The London mayor called on the government to follow the example of Hong Kong, whose Chek Lap Kok airport is on land reclaimed from the sea.
Mr Johnson has plans for a hub on an island in the Thames Estuary.
The Airports Commission is due to deliver a shortlist of the proposals.
Chek Lap Kok, which opened for commercial flights in 1998, replaced Hong Kong's old airport, which was situated in an urban area with no room for expansion.
Mr Johnson claimed the situation was similar to the one currently facing Britain, and said the expansion of Heathrow was unworkable.
Mr Johnson's three proposals to the government commission looking at airport expansion in the South East include a four-runway hub on an artificial island in the Thames Estuary, previously dubbed Boris Island.
He has also proposed a hub on the Isle of Grain in Kent, or expanding Stansted airport.
Heathrow has proposed three options for a new runway in west London and Surrey, while Gatwick wants a second runway to be positioned south of the existing airport in West Sussex.
The mayor is on a week-long visit to China to promote trade between the Far East and London.
Mr Johnson said: "The Chinese authorities have clearly figured out that aviation is absolutely key to economic growth and they are building a legion of mega-airports that will link them to every market in the world.

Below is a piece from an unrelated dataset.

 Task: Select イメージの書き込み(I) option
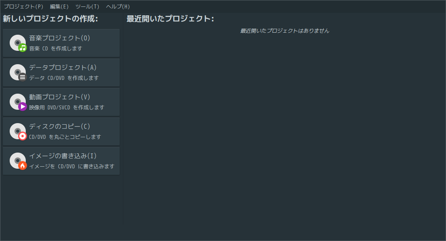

"It is hugely impressive yet also devastatingly depressing when you consider that, as long as the vision for aviation in the UK remains steadfastly wedded to Heathrow or a make-do solution, we will not be able to access many of the mega-airports opening here or in the many other dynamic economies building new airfields around the globe."
A Department for Transport spokesman said: "The government is clear that to stay ahead we need to plan for the future and build a strong political consensus, which is why we have asked Sir Howard Davies to conduct a detailed, independent review of all the options in order to develop a lasting solution to maintain the UK's global hub status."